La ministre de la Défense, Margarita Robles, visite le musée de la bataille de Bail
La ministre de la Défense, Margarita Robles, visite le Musée de la Bataille de Bailn (Jan).EPE
  • Espagne Le gouvernement retire les agents antiterroristes du CNI du Pays basque et les réduit en Catalogne
  • Justice La Cour nationale convoque les ministres Marlaska et Robles comme témoins dans l’affaire ‘Pegasus’ et demande la déclassification des documents

Le PSOE a attribué ce mercredi à des « problèmes purement techniques » le « retrait » d’agents du Centre national de renseignement (CNI) de Catalogne, Pays Basque Oui Navarreséparant le réajustement des questions politiques et rejetant qu’il ait quoi que ce soit à voir avec l’enquête sur les crimes non résolus de l’ETA.

Dans la députation permanente du Congrès, le député socialiste Isaura Leal Fernandez Il a défendu que le « retrait » des agents « répond aux critères des besoins fonctionnels » et a rejeté comme « injustifiable » et « non recevable » la demande du PP d’une comparution urgente de la ministre de la Défense, Margarita Robles.

Selon la dirigeante du PSOE, en tout cas les explications devraient être données par la CNI et non par le gouvernement, et elle a garanti que le nouveau directeur des services d’espionnage, Hope Castelleiro, Il compte comparaître « au bon moment » devant la Commission des Dépenses Réservées et là il pourra être sollicité.

En fait, la loi oblige le gouvernement à informer tous les six mois le Congrès de l’utilisation des fonds réservés, ce qui ne s’est pas encore produit car cette commission secrète n’a été constituée qu’au printemps dernier, après le scandale « Pegasus » et le changement d’exigences pour permettre l’entrée de députés indépendantistes.

Isaura Leal a reproché au PP d’avoir utilisé des informations dans les médias traitant d’affaires classifiées et, par conséquent, non vérifiables pour étayer sa demande de comparution. « Il n’y a aucun élément de crise ou d’impact social qui nécessite l’urgence de demander une comparution extraordinaire », a-t-il ajouté, niant que le réajustement ait quoi que ce soit à voir avec l’enquête sur les crimes non résolus de l’ETA.

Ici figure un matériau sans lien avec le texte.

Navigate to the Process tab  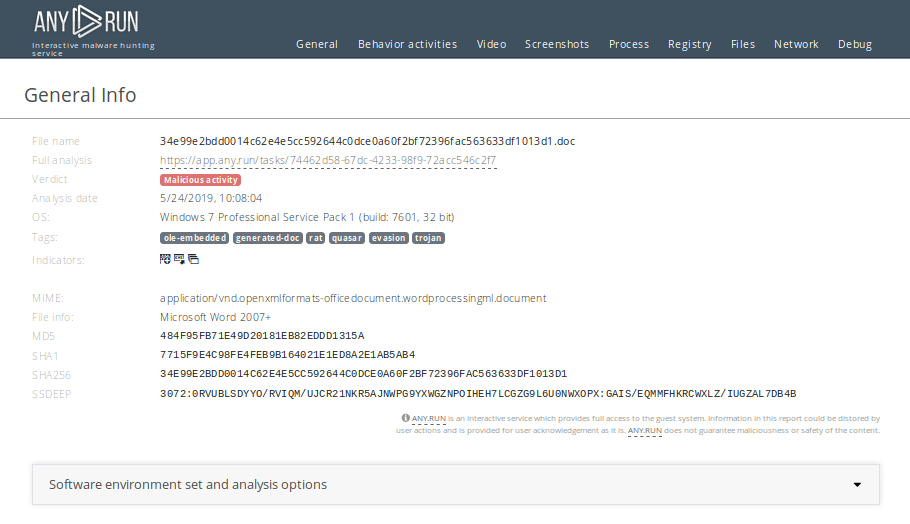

La demande de comparution a été défendue par le populaire José Antonio Bermdez de Castro, qui a fait valoir que le « retrait » des troupes est une « exigence » et un « chantage » des alliés parlementaires du gouvernement, assurant qu’il s’agit d’une « affaire d’un maximum de sérieux ».

Dans ce sens, il a critiqué la décision de « suspendre la surveillance de ceux qui cherchent à briser l’unité territoriale » de l’Espagne et a souligné que l’objectif ultime est d' »affaiblir la présence de l’État tant en Catalogne qu’au Pays basque ».

En faveur de la comparution, Vox, Ciudadanos et le député de Somme de Navarre expulsé de UPNmais il a été rejeté par les partis gouvernementaux (PSOE et United We Can), et par leurs alliés parlementaires d’ERC, PNV et Bildu.